Tybory Uszyńskie is a village in the administrative district of Gmina Kulesze Kościelne, within Wysokie Mazowieckie County, Podlaskie Voivodeship, in north-eastern Poland.

== History ==
The village was probably founded in the 15th century. Joanne et Stanislao de Uszyńskie were mentioned during the establishment of the parish in Kulesze Kościelne. The village was inhabited by members of the Uszyński noble family of the Lubicz coat of arms.

It formed part of the szlachta settlement area of Tybory, which included villages belonging to the parishes of Jabłonka Kościelna and Kulesze, as well as the municipalities of Chojany, Dzięciel and Szepietowo.

In 1827, the village had 7 houses and 35 inhabitants.

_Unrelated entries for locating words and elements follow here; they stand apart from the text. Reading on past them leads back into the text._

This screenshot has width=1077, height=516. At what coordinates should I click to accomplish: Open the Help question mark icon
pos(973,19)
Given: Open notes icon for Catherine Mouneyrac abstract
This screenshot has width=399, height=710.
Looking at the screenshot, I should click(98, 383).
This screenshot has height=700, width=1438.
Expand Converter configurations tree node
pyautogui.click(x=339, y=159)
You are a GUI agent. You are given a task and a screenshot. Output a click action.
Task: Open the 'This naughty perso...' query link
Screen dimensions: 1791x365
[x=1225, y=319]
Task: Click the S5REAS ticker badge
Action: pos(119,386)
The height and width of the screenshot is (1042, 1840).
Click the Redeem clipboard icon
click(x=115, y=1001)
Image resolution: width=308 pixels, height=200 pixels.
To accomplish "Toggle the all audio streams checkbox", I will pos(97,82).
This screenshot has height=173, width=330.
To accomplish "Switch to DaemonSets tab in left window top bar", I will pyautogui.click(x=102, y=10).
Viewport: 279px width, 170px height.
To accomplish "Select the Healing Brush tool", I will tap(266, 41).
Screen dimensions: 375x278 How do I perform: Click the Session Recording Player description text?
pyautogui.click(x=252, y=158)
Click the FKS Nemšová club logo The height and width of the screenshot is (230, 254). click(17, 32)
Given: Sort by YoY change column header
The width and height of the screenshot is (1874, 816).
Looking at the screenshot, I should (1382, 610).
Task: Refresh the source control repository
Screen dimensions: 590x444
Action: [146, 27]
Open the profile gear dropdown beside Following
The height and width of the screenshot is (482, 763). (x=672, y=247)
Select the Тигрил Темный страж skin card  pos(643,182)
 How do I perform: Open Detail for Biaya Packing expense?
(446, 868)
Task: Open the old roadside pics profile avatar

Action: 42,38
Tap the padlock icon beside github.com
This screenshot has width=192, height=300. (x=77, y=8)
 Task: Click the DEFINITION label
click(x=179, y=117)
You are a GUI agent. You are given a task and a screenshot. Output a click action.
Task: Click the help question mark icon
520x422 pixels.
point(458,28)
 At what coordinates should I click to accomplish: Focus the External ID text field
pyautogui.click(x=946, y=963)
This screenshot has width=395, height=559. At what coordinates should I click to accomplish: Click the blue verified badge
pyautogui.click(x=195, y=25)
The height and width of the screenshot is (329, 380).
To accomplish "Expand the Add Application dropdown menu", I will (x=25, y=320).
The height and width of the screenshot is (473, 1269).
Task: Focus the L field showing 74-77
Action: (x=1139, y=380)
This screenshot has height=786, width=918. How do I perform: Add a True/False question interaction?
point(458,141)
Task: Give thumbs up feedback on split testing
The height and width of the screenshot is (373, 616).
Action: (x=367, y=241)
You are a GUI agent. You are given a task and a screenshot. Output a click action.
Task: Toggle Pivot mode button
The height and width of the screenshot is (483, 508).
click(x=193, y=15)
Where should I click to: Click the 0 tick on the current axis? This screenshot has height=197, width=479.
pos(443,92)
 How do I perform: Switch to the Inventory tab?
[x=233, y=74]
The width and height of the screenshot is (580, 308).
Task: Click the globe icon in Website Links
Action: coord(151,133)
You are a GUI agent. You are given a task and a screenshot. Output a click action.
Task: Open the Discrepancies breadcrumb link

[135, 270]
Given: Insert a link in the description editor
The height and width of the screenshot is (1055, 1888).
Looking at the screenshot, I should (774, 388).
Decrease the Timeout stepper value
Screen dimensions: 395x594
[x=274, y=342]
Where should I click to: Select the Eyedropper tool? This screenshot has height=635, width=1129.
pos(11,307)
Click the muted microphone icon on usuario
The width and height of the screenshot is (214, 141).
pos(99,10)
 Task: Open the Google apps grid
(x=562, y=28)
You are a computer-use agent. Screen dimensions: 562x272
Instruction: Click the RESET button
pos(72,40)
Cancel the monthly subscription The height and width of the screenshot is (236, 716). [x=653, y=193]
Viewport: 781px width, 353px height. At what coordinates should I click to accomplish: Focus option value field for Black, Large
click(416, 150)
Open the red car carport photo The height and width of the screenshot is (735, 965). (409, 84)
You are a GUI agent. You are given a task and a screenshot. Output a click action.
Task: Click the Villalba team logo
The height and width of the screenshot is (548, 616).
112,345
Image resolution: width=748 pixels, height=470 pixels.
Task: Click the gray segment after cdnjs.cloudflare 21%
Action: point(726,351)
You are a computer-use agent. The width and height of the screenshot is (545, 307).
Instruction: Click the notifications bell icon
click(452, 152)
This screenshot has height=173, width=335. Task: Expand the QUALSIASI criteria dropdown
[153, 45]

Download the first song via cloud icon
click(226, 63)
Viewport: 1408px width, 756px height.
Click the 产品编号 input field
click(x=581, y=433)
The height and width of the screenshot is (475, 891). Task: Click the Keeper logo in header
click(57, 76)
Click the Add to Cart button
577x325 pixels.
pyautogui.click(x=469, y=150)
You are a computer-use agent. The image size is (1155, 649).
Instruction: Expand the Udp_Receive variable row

At the end of the 19th century, it belonged to the municipality of Chojane and the parish of Kulesze Kościelne.

At the end of the 19th century, the village had 12 smallholders of noble origin, who owned a total of 276 hectares of land. The average farm had an area of 23 hectares.

In 1921, the village had 15 houses and 86 inhabitants.

== School ==
In 1922, the village's one-class public school had 46 pupils, increasing to 84 in 1923. From 1924, it was a two-class school and had 96 pupils. The number of pupils was 97 in 1925, 97 in 1930, 86 in 1931, and 72 in 1938.

Teachers included Wanda Florianówna and Genowefa Kuleszanka (1925), Eugenia Wiśniowska (1928–1929), Edmund Pawłowski (1935), and Melchior Radziszewski and Włodzimierz Szejnoga (1938).